§ **Problem details**: Extract the lines, word for word, in the stretch from the one containing "Task: Open the diff with blue arrows icon" through the one containing "(x=579, y=87)". Include both of those lines.

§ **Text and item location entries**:
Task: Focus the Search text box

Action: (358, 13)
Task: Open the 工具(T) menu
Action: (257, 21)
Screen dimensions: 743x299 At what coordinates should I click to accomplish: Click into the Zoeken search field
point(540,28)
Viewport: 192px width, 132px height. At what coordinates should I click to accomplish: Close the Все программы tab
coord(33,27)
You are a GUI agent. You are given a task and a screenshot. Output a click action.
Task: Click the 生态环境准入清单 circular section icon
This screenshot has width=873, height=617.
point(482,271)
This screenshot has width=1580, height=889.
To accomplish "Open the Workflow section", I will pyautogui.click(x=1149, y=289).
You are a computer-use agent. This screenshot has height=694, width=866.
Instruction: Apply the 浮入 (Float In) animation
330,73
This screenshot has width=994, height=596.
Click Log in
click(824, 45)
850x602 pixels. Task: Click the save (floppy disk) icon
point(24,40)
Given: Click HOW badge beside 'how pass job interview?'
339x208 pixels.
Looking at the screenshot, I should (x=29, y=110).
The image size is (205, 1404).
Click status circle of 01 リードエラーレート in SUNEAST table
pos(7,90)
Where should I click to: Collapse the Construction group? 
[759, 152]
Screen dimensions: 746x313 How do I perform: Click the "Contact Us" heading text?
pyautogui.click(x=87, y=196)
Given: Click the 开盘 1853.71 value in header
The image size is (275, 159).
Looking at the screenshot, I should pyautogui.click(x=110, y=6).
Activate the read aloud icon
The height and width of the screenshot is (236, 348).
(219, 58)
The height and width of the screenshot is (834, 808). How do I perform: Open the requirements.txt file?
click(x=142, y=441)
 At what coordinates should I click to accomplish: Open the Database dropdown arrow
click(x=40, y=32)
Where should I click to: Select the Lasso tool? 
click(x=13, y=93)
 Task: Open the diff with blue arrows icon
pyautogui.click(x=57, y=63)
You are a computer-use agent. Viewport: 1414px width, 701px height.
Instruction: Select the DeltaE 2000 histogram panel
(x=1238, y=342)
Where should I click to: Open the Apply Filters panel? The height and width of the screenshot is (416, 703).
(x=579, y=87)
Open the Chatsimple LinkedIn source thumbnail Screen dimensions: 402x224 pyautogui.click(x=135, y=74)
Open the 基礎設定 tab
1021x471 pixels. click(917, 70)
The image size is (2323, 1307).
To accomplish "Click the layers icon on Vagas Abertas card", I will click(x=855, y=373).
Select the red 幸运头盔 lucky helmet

§ **Written reply**:
 Task: Open the diff with blue arrows icon
pyautogui.click(x=57, y=63)
You are a computer-use agent. Viewport: 1414px width, 701px height.
Instruction: Select the DeltaE 2000 histogram panel
(x=1238, y=342)
Where should I click to: Open the Apply Filters panel? The height and width of the screenshot is (416, 703).
(x=579, y=87)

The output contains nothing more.